I recently discovered a random selection of the best pour-over coffee makers on Wirecutter, the NY Times’ wing c ever-green reviews and buying advice. I don’t need a coffee machine and I don’t even remember how I got to this page. I may have just been looking for something online. But no matter how I got there, I discovered one thing that threw me off balance.
And so, you discover a selection of the best products. It could be anything: the best smartphones. the best TVs under $1000 or the best mattresses. But I expect every recommendation to include a link to a product review so I can go deeper and see exactly how the media reviewed the product and why I’m being recommended. For example, what are the pros and cons and the experience of using it.
Now take a look at this screenshot:
Again, I don’t need a coffee maker; I was trolling the internet. But look at these links in red—especially the name of the coffee maker. I clicked on it almost automatically because I wanted to read a review. I remembered well the moment I hovered my mouse and looked at the bottom left corner of the screen to see where the link would take me. At the bottom, it says nytimes.com/wirecutter.
So I clicked on it. But clicking it didn’t take me to a review that would have given me more information about the product. I got to the purchase page on Amazon. Of course, it’s an affiliate link, and Wirecutter will get a commission if I buy something through it. It’s identical to the big “from Amazon” button and will take me to the same page. As you realize, the address I see when I hover over the link is the redirect address to count my clicks for internal reporting.

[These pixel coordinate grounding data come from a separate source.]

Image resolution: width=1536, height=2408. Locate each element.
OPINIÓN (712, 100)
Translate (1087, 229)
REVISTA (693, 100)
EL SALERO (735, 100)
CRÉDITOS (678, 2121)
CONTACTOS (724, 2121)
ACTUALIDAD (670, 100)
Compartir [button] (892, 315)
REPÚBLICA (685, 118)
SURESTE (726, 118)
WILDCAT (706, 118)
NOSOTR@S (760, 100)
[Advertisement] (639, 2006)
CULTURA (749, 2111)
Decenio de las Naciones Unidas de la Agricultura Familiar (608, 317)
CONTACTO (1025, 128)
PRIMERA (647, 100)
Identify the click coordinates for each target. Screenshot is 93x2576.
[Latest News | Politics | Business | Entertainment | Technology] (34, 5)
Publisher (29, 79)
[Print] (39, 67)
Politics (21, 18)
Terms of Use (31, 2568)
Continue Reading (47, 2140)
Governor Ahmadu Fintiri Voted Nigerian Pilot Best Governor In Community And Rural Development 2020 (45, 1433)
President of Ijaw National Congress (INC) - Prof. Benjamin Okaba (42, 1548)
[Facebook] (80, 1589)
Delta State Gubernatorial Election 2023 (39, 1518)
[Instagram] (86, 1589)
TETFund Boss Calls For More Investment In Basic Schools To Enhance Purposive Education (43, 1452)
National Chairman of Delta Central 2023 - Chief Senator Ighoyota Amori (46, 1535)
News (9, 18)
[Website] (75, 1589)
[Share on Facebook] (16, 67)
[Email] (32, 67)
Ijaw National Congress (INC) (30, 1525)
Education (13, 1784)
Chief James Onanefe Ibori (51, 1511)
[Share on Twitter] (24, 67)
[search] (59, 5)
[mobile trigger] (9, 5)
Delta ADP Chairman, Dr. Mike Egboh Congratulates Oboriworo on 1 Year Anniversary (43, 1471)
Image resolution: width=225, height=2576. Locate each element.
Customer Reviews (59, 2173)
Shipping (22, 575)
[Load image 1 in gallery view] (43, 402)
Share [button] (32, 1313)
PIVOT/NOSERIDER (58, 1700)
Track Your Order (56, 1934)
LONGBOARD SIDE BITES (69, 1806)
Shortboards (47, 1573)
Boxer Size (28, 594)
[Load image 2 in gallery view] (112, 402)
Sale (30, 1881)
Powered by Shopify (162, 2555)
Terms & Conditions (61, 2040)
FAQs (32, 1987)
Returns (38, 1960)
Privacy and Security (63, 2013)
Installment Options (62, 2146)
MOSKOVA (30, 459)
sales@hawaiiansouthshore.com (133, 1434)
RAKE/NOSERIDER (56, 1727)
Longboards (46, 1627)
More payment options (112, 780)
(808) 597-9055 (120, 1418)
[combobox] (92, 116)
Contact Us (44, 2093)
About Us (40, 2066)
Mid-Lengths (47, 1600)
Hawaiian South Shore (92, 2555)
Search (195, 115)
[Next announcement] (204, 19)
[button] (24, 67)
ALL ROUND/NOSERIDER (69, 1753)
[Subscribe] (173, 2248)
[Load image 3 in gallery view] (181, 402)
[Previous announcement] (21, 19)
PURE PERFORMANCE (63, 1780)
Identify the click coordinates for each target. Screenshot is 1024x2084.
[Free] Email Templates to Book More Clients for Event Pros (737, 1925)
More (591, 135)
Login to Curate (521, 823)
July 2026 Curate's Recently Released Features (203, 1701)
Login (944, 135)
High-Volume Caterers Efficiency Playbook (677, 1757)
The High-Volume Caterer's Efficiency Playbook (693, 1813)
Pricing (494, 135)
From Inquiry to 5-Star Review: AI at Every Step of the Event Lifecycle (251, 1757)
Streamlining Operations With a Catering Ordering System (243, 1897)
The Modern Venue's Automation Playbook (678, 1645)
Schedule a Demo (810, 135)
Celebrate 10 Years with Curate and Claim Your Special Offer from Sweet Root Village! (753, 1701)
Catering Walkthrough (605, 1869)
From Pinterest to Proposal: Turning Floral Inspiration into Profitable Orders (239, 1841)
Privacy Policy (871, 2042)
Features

It’s not just Wirecutter that does this, but other sites that publish “best products” lists. They have lots of links to the products they write about. But they don’t lead me to a review (in fact, none of the sites in the top 10 Google rendition offer me more detailed reviews), instead I’m launched to an affiliate link.
Here’s what it looks like on Serious Eats:
Of course, these links are affiliate links. So they will take you to Amazon. I did a little experiment, asking 45 people to guess where they would end up by clicking these links. It was an open-ended question so that people could answer anything.
Of course, these links are affiliate links. So they will take you to Amazon. I did a little experiment, asking a few people to guess where they would go when clicking a link. Of 17 people, 11 thought it would be a product review, not a link to buy.
CNN also uses affiliate links in articles in its Underscored arm and dozens of other sites. And I might argue: nowadays, they all have a disclaimer that says “when you buy products through our links, we get a commission”. Ah-ta-ta-ta, it’s all fair game, we’ve warned you.
But I don’t have so much a complaint about the affiliate links (they’ve become so commonplace that now all the “best products” lists are click farming) as I do about the fact that they appear not only in the “buy” button but in the text itself. A good rule of thumb of the internet is that clicking on links in an article usually takes me to something that will give me more information, rather than a purchase page. That’s because the links are embedded in the products, in words like “cup”, “spoon” and “ceramic”, not in a phrase a la, “we can buy this here”.
This is a small but important trick that allows publishers to embed many links that often lead to the same product.
The solution is here, but the media won’t like it
For a long time in Germany, major media outlets have put a special sign next to affiliate links indicating that clicking on it will lead you to a purchase. This makes the whole process more transparent because by using such a sign, the reader knows that a buy button or a link will take him to another site to buy.
Here’s how it looks on Chip.de; I translated it from German to English using Google Translate:
Of course, this approach will piss off publishers who make lots and lots of money by posting affiliate links. But it will also change how people look at articles and their level of trust in what they see because it’s more transparent and straightforward to any reader.
And if we’re driven to be “reader first,” that’s an honest approach. And its time has come.